Goal: Turn every line of the rows below into a JSON list of strings, one string per line, leaving out any blank lines.

Items from a data source
┄┄┄┄┄┄┄┄┄┄

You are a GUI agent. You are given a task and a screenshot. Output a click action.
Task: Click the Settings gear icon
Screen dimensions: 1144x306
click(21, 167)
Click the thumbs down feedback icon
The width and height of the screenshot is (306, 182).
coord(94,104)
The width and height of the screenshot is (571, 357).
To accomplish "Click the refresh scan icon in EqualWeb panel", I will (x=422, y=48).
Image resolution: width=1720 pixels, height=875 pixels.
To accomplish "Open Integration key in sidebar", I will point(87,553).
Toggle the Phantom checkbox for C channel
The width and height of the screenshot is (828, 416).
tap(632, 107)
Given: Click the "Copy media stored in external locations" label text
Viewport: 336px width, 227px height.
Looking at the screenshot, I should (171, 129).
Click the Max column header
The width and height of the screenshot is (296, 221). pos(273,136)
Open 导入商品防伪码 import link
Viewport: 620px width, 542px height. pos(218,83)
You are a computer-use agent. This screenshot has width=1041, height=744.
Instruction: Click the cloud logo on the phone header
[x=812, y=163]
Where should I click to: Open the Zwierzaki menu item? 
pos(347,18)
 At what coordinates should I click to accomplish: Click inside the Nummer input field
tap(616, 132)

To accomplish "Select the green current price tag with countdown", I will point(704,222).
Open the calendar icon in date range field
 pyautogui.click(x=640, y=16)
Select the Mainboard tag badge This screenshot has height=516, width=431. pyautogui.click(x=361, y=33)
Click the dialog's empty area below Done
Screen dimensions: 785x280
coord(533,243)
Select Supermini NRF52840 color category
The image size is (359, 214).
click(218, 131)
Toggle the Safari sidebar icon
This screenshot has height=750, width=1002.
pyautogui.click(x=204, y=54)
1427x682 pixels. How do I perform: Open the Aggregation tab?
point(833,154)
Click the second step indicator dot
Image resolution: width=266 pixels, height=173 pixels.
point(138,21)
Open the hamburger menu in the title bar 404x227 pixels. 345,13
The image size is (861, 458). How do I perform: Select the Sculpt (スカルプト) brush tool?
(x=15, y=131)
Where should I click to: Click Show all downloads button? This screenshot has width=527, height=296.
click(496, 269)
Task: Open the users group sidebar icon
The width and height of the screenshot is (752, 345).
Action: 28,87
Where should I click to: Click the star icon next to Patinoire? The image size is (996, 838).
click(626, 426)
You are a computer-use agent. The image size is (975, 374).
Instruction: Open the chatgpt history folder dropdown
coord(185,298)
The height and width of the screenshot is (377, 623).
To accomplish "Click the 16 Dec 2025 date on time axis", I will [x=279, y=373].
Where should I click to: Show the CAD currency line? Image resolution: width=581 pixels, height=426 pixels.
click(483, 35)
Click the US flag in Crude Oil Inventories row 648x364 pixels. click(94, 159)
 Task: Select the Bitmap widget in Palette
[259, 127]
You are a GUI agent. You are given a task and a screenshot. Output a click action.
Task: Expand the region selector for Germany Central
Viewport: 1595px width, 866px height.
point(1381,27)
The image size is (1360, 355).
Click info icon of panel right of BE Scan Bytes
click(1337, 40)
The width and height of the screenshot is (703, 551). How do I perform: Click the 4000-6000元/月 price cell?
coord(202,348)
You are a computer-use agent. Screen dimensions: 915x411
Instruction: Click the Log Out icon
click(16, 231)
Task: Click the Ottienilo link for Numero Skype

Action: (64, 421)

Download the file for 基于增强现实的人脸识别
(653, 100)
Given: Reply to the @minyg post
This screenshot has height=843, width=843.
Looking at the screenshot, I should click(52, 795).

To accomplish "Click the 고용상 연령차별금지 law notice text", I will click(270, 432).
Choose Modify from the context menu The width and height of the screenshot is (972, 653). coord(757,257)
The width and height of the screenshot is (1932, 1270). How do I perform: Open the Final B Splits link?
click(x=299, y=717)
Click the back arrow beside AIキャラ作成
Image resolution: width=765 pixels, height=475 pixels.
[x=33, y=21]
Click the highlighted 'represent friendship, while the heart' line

┄┄┄┄┄┄┄┄┄┄

The response:
[
  "You are a GUI agent. You are given a task and a screenshot. Output a click action.",
  "Task: Click the Settings gear icon",
  "Screen dimensions: 1144x306",
  "click(21, 167)",
  "Click the thumbs down feedback icon",
  "The width and height of the screenshot is (306, 182).",
  "coord(94,104)",
  "The width and height of the screenshot is (571, 357).",
  "To accomplish \"Click the refresh scan icon in EqualWeb panel\", I will (x=422, y=48).",
  "Image resolution: width=1720 pixels, height=875 pixels.",
  "To accomplish \"Open Integration key in sidebar\", I will point(87,553).",
  "Toggle the Phantom checkbox for C channel",
  "The width and height of the screenshot is (828, 416).",
  "tap(632, 107)",
  "Given: Click the \"Copy media stored in external locations\" label text",
  "Viewport: 336px width, 227px height.",
  "Looking at the screenshot, I should (171, 129).",
  "Click the Max column header",
  "The width and height of the screenshot is (296, 221). pos(273,136)",
  "Open 导入商品防伪码 import link",
  "Viewport: 620px width, 542px height. pos(218,83)",
  "You are a computer-use agent. This screenshot has width=1041, height=744.",
  "Instruction: Click the cloud logo on the phone header",
  "[x=812, y=163]",
  "Where should I click to: Open the Zwierzaki menu item? ",
  "pos(347,18)",
  " At what coordinates should I click to accomplish: Click inside the Nummer input field",
  "tap(616, 132)",
  "To accomplish \"Select the green current price tag with countdown\", I will point(704,222).",
  "Open the calendar icon in date range field",
  " pyautogui.click(x=640, y=16)",
  "Select the Mainboard tag badge This screenshot has height=516, width=431. pyautogui.click(x=361, y=33)",
  "Click the dialog's empty area below Done",
  "Screen dimensions: 785x280",
  "coord(533,243)",
  "Select Supermini NRF52840 color category",
  "The image size is (359, 214).",
  "click(218, 131)",
  "Toggle the Safari sidebar icon",
  "This screenshot has height=750, width=1002.",
  "pyautogui.click(x=204, y=54)",
  "1427x682 pixels. How do I perform: Open the Aggregation tab?",
  "point(833,154)",
  "Click the second step indicator dot",
  "Image resolution: width=266 pixels, height=173 pixels.",
  "point(138,21)",
  "Open the hamburger menu in the title bar 404x227 pixels. 345,13",
  "The image size is (861, 458). How do I perform: Select the Sculpt (スカルプト) brush tool?",
  "(x=15, y=131)",
  "Where should I click to: Click Show all downloads button? This screenshot has width=527, height=296.",
  "click(496, 269)",
  "Task: Open the users group sidebar icon",
  "The width and height of the screenshot is (752, 345).",
  "Action: 28,87",
  "Where should I click to: Click the star icon next to Patinoire? The image size is (996, 838).",
  "click(626, 426)",
  "You are a computer-use agent. The image size is (975, 374).",
  "Instruction: Open the chatgpt history folder dropdown",
  "coord(185,298)",
  "The height and width of the screenshot is (377, 623).",
  "To accomplish \"Click the 16 Dec 2025 date on time axis\", I will [x=279, y=373].",
  "Where should I click to: Show the CAD currency line? Image resolution: width=581 pixels, height=426 pixels.",
  "click(483, 35)",
  "Click the US flag in Crude Oil Inventories row 648x364 pixels. click(94, 159)",
  " Task: Select the Bitmap widget in Palette",
  "[259, 127]",
  "You are a GUI agent. You are given a task and a screenshot. Output a click action.",
  "Task: Expand the region selector for Germany Central",
  "Viewport: 1595px width, 866px height.",
  "point(1381,27)",
  "The image size is (1360, 355).",
  "Click info icon of panel right of BE Scan Bytes",
  "click(1337, 40)",
  "The width and height of the screenshot is (703, 551). How do I perform: Click the 4000-6000元/月 price cell?",
  "coord(202,348)",
  "You are a computer-use agent. Screen dimensions: 915x411",
  "Instruction: Click the Log Out icon",
  "click(16, 231)",
  "Task: Click the Ottienilo link for Numero Skype",
  "Action: (64, 421)",
  "Download the file for 基于增强现实的人脸识别",
  "(653, 100)",
  "Given: Reply to the @minyg post",
  "This screenshot has height=843, width=843.",
  "Looking at the screenshot, I should click(52, 795).",
  "To accomplish \"Click the 고용상 연령차별금지 law notice text\", I will click(270, 432).",
  "Choose Modify from the context menu The width and height of the screenshot is (972, 653). coord(757,257)",
  "The width and height of the screenshot is (1932, 1270). How do I perform: Open the Final B Splits link?",
  "click(x=299, y=717)",
  "Click the back arrow beside AIキャラ作成",
  "Image resolution: width=765 pixels, height=475 pixels.",
  "[x=33, y=21]",
  "Click the highlighted 'represent friendship, while the heart' line"
]